- **What you should do**: Go through the records and give each one again exactly.

- **Recorded data**:
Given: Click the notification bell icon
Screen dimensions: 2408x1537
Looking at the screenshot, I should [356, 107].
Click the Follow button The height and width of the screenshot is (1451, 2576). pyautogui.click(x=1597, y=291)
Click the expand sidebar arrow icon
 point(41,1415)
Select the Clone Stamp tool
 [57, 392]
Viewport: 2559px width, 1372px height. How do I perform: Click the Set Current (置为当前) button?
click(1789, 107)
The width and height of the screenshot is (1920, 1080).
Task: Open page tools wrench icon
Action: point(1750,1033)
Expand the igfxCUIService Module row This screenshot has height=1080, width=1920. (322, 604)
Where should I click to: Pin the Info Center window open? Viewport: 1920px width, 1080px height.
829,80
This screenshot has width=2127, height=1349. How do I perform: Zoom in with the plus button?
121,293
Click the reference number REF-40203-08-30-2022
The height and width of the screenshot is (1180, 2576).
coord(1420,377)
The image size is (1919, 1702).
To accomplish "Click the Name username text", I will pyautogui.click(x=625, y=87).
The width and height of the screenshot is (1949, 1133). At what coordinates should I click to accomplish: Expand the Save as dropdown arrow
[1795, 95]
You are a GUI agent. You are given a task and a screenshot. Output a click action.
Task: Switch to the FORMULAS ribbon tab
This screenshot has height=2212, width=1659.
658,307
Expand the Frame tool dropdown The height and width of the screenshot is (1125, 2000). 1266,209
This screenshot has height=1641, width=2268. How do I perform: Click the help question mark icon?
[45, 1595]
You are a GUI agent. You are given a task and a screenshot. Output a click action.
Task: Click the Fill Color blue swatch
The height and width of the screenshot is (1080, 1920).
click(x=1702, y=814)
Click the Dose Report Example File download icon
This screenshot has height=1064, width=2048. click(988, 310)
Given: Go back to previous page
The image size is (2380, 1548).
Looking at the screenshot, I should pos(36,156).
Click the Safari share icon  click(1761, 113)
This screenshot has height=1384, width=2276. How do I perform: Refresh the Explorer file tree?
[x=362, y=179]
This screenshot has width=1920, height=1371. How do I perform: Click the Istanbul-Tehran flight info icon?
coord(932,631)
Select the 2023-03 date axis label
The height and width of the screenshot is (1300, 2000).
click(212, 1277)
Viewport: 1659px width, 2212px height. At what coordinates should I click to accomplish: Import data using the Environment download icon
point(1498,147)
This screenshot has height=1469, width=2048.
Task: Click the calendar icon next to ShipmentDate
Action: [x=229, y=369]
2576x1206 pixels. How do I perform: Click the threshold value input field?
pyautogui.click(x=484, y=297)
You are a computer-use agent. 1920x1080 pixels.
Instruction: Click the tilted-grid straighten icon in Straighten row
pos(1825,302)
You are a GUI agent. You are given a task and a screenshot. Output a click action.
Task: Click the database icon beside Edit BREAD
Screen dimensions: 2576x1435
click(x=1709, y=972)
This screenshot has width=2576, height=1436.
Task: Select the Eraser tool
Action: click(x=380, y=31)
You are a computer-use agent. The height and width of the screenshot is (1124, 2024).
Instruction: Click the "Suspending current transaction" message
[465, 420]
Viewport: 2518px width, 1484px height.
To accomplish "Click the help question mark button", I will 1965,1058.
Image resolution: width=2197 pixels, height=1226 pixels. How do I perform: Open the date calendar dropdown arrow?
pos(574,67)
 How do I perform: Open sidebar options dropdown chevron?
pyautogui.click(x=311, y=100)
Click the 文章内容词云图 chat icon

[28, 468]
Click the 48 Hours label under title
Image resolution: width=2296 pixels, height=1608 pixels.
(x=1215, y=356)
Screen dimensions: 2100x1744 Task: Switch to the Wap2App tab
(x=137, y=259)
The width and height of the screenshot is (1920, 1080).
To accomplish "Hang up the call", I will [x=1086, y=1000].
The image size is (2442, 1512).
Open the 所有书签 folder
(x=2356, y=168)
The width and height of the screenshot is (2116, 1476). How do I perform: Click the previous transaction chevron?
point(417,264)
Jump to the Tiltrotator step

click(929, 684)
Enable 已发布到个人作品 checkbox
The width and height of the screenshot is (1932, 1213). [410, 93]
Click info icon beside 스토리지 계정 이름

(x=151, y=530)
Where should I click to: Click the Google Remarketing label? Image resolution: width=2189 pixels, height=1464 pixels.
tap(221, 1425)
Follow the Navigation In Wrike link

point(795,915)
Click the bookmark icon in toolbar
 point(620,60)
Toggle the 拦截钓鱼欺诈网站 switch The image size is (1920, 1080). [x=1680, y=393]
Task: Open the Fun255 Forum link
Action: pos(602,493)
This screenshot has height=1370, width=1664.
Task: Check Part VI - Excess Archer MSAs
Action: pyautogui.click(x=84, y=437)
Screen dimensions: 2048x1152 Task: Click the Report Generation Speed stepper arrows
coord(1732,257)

- **Reply**:
Given: Click the notification bell icon
Screen dimensions: 2408x1537
Looking at the screenshot, I should [356, 107].
Click the Follow button The height and width of the screenshot is (1451, 2576). pyautogui.click(x=1597, y=291)
Click the expand sidebar arrow icon
 point(41,1415)
Select the Clone Stamp tool
 [57, 392]
Viewport: 2559px width, 1372px height. How do I perform: Click the Set Current (置为当前) button?
click(1789, 107)
The width and height of the screenshot is (1920, 1080).
Task: Open page tools wrench icon
Action: point(1750,1033)
Expand the igfxCUIService Module row This screenshot has height=1080, width=1920. (322, 604)
Where should I click to: Pin the Info Center window open? Viewport: 1920px width, 1080px height.
829,80
This screenshot has width=2127, height=1349. How do I perform: Zoom in with the plus button?
121,293
Click the reference number REF-40203-08-30-2022
The height and width of the screenshot is (1180, 2576).
coord(1420,377)
The image size is (1919, 1702).
To accomplish "Click the Name username text", I will pyautogui.click(x=625, y=87).
The width and height of the screenshot is (1949, 1133). At what coordinates should I click to accomplish: Expand the Save as dropdown arrow
[1795, 95]
You are a GUI agent. You are given a task and a screenshot. Output a click action.
Task: Switch to the FORMULAS ribbon tab
This screenshot has height=2212, width=1659.
658,307
Expand the Frame tool dropdown The height and width of the screenshot is (1125, 2000). 1266,209
This screenshot has height=1641, width=2268. How do I perform: Click the help question mark icon?
[45, 1595]
You are a GUI agent. You are given a task and a screenshot. Output a click action.
Task: Click the Fill Color blue swatch
The height and width of the screenshot is (1080, 1920).
click(x=1702, y=814)
Click the Dose Report Example File download icon
This screenshot has height=1064, width=2048. click(988, 310)
Given: Go back to previous page
The image size is (2380, 1548).
Looking at the screenshot, I should pos(36,156).
Click the Safari share icon  click(1761, 113)
This screenshot has height=1384, width=2276. How do I perform: Refresh the Explorer file tree?
[x=362, y=179]
This screenshot has width=1920, height=1371. How do I perform: Click the Istanbul-Tehran flight info icon?
coord(932,631)
Select the 2023-03 date axis label
The height and width of the screenshot is (1300, 2000).
click(212, 1277)
Viewport: 1659px width, 2212px height. At what coordinates should I click to accomplish: Import data using the Environment download icon
point(1498,147)
This screenshot has height=1469, width=2048.
Task: Click the calendar icon next to ShipmentDate
Action: [x=229, y=369]
2576x1206 pixels. How do I perform: Click the threshold value input field?
pyautogui.click(x=484, y=297)
You are a computer-use agent. 1920x1080 pixels.
Instruction: Click the tilted-grid straighten icon in Straighten row
pos(1825,302)
You are a GUI agent. You are given a task and a screenshot. Output a click action.
Task: Click the database icon beside Edit BREAD
Screen dimensions: 2576x1435
click(x=1709, y=972)
This screenshot has width=2576, height=1436.
Task: Select the Eraser tool
Action: click(x=380, y=31)
You are a computer-use agent. The height and width of the screenshot is (1124, 2024).
Instruction: Click the "Suspending current transaction" message
[465, 420]
Viewport: 2518px width, 1484px height.
To accomplish "Click the help question mark button", I will 1965,1058.
Image resolution: width=2197 pixels, height=1226 pixels. How do I perform: Open the date calendar dropdown arrow?
pos(574,67)
 How do I perform: Open sidebar options dropdown chevron?
pyautogui.click(x=311, y=100)
Click the 文章内容词云图 chat icon

[28, 468]
Click the 48 Hours label under title
Image resolution: width=2296 pixels, height=1608 pixels.
(x=1215, y=356)
Screen dimensions: 2100x1744 Task: Switch to the Wap2App tab
(x=137, y=259)
The width and height of the screenshot is (1920, 1080).
To accomplish "Hang up the call", I will [x=1086, y=1000].
The image size is (2442, 1512).
Open the 所有书签 folder
(x=2356, y=168)
The width and height of the screenshot is (2116, 1476). How do I perform: Click the previous transaction chevron?
point(417,264)
Jump to the Tiltrotator step

click(929, 684)
Enable 已发布到个人作品 checkbox
The width and height of the screenshot is (1932, 1213). [410, 93]
Click info icon beside 스토리지 계정 이름

(x=151, y=530)
Where should I click to: Click the Google Remarketing label? Image resolution: width=2189 pixels, height=1464 pixels.
tap(221, 1425)
Follow the Navigation In Wrike link

point(795,915)
Click the bookmark icon in toolbar
 point(620,60)
Toggle the 拦截钓鱼欺诈网站 switch The image size is (1920, 1080). [x=1680, y=393]
Task: Open the Fun255 Forum link
Action: pos(602,493)
This screenshot has height=1370, width=1664.
Task: Check Part VI - Excess Archer MSAs
Action: pyautogui.click(x=84, y=437)
Screen dimensions: 2048x1152 Task: Click the Report Generation Speed stepper arrows
coord(1732,257)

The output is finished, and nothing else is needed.